Researcher `capnrefsmmat` dropped a genuine data point that stopped the thread cold:
> "I work on research studying LLM writing styles... This is the first one I noticed that mentions 'tapestry', which we found is GPT-4o's second-most-overused word (after 'camaraderie', for some reason)."
"Camaraderie." GPT-4o's most overused word is camaraderie. Nobody knows why. The researchers themselves don't know why. It just... loves that word. The thread then cascades into people cataloging their own discoveries: Gemini apparently likes to say "I'll shoot straight with you" before refusing a request; Claude has a habit of calling things "genuine" and "real" when it's trying to sound earnest.
Why does this matter? Because as AI-generated text becomes ubiquitous — in blog posts, emails, pull request descriptions, news articles — these verbal fingerprints become the way attentive readers will distinguish human writing from machine writing. At least until the models get better at hiding them. The discussion is part linguistics class, part detective game, and entirely worth your time.

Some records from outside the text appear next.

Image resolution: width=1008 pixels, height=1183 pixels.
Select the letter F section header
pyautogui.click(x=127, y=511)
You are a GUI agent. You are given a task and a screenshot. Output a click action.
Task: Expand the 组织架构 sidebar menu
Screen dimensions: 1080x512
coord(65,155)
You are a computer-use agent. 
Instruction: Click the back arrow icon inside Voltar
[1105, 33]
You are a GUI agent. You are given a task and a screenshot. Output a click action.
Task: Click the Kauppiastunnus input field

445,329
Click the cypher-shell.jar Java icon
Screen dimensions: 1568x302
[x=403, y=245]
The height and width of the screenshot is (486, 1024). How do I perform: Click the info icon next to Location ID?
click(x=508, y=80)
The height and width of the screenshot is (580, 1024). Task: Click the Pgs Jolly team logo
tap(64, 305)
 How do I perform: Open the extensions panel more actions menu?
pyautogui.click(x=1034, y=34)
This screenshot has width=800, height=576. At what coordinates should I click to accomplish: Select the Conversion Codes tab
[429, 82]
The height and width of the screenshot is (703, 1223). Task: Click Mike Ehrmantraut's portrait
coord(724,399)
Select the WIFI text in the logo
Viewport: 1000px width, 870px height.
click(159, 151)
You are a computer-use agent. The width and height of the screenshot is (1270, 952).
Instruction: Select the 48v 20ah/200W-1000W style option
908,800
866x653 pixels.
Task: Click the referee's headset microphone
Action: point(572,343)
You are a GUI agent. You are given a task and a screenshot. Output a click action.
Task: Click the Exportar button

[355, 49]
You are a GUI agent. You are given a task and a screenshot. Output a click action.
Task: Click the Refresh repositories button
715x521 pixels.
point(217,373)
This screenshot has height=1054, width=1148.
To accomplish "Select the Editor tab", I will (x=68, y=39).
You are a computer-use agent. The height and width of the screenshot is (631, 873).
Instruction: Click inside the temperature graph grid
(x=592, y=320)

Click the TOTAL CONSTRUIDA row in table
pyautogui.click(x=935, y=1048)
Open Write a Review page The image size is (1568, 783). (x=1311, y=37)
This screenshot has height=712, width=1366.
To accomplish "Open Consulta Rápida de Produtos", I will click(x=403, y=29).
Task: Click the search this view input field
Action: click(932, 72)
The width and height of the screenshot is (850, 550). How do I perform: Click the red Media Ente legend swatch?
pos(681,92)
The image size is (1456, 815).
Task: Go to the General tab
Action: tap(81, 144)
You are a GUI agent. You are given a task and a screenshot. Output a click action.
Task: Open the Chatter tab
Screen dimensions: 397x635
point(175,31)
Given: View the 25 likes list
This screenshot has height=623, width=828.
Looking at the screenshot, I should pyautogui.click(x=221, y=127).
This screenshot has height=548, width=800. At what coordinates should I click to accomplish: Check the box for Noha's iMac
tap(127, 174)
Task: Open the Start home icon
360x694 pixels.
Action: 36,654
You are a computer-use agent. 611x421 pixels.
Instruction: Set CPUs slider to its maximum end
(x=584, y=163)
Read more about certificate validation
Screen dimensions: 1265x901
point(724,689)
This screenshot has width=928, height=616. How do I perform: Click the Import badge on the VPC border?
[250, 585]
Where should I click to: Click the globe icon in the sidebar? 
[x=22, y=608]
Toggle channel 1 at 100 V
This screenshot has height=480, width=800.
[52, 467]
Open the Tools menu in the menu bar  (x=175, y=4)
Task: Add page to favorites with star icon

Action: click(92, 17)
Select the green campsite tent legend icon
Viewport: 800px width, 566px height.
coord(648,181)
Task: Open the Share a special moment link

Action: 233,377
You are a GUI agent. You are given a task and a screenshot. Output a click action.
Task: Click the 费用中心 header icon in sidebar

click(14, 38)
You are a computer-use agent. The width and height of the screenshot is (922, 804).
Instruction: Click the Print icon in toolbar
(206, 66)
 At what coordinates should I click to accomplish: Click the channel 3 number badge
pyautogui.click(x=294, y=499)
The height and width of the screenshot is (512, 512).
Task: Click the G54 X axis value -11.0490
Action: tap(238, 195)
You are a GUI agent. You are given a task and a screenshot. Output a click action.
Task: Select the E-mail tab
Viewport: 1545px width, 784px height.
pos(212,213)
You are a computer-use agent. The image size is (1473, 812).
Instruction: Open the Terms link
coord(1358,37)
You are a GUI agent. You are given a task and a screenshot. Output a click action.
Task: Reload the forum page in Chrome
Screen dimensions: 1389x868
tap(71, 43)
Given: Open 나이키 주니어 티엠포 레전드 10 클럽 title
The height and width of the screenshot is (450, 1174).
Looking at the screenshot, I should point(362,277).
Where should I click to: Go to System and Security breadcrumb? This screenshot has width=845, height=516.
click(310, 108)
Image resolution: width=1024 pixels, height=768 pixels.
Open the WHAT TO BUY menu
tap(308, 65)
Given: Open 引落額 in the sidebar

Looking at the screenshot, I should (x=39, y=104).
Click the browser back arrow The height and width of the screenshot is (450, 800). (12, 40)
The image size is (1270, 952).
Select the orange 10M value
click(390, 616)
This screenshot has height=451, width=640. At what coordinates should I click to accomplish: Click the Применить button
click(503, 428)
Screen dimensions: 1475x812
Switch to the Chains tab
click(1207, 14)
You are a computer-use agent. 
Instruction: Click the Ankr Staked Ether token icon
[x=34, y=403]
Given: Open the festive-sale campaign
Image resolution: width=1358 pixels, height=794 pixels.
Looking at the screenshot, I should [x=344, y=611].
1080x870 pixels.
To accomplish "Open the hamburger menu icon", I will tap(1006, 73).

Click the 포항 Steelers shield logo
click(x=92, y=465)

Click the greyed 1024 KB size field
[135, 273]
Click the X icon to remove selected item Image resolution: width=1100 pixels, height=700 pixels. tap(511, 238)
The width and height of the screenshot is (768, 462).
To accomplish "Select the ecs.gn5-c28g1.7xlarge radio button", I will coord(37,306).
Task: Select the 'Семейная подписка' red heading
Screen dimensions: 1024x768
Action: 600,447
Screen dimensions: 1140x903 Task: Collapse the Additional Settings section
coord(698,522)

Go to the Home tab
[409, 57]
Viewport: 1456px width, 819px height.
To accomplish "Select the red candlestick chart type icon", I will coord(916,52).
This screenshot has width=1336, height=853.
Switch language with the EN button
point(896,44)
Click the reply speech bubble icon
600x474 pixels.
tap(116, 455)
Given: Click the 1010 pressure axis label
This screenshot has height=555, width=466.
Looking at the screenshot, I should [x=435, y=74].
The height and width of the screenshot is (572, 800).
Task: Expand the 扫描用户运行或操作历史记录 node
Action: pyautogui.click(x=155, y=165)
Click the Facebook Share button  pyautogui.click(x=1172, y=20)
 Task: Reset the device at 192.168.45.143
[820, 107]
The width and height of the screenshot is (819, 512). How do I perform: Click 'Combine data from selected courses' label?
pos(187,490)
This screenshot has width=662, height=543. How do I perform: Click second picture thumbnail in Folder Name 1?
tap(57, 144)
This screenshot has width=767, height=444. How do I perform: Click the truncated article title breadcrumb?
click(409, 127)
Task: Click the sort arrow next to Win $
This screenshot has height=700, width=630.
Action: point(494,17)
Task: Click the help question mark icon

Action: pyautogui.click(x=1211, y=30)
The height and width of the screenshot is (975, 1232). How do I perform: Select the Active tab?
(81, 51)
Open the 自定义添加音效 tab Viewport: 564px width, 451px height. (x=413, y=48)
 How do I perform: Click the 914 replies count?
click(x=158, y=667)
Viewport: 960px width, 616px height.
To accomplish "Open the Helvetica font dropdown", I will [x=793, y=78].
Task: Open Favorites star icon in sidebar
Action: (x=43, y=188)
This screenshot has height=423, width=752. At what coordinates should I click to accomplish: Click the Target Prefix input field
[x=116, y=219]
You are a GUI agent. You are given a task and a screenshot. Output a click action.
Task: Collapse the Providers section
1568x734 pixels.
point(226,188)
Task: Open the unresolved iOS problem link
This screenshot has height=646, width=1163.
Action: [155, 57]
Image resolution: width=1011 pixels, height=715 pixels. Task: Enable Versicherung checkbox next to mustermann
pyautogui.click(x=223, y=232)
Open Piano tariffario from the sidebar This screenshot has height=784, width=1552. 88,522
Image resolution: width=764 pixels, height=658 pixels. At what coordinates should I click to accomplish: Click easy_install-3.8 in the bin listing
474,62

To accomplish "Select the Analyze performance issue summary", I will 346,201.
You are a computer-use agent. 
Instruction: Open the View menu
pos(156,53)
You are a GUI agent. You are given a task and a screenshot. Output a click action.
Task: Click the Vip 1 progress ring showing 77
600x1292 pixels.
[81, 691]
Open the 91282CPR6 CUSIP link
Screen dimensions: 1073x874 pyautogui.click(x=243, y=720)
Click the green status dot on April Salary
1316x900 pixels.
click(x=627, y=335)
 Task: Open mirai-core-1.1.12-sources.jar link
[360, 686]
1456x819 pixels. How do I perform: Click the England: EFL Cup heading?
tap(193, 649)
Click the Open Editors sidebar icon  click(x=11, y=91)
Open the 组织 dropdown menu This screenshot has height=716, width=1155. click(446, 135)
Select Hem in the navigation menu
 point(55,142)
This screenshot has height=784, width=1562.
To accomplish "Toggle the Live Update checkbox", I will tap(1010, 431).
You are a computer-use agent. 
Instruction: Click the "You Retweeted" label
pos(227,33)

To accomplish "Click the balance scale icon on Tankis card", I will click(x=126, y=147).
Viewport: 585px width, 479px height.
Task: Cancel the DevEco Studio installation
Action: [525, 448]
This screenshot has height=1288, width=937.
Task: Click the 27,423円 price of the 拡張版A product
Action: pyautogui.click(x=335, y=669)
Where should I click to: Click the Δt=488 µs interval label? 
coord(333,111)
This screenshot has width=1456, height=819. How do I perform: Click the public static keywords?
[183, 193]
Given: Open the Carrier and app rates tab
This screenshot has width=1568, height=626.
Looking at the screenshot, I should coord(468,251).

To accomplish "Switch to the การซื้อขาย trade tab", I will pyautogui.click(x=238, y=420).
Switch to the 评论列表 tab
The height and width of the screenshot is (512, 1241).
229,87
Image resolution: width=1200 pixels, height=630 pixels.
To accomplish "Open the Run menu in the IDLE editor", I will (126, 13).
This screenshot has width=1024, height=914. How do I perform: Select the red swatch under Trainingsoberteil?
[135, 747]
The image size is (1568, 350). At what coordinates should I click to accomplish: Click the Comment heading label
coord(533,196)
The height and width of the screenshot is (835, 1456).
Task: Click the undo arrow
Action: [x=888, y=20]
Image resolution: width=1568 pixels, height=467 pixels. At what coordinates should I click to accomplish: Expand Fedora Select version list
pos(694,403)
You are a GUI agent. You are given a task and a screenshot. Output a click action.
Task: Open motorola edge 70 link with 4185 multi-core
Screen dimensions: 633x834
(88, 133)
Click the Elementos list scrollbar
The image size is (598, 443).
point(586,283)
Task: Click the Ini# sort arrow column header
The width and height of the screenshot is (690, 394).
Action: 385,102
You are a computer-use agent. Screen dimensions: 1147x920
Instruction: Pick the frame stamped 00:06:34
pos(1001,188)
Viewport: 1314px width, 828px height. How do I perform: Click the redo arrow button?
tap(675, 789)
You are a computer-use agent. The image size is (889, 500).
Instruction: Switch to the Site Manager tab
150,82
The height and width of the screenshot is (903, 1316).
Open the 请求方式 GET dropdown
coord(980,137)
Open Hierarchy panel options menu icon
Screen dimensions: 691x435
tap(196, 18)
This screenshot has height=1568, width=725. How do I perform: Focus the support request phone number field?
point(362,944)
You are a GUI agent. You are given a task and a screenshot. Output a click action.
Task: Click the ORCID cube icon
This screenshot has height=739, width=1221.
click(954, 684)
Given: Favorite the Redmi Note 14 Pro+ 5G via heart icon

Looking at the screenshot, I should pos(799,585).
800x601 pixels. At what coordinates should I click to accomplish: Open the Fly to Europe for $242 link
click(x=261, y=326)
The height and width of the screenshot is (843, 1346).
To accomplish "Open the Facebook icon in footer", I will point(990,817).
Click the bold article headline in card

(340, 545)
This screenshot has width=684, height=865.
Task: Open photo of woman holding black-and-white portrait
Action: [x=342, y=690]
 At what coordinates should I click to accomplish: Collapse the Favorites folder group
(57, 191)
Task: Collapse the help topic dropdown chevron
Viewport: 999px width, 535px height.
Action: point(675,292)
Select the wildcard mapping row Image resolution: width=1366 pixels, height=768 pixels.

[HN Discussion](https://news.ycombinator.com/item?id=47291513)
✨ One-Liner
Today's Hacker News was a mirror held up to the internet: a story about AI writing tics, a story about AI running its own experiments, and a story about Docker turning ten — the very technology that made it possible to deploy all those AI models in the first place. The ouroboros is containerized and shipping to production.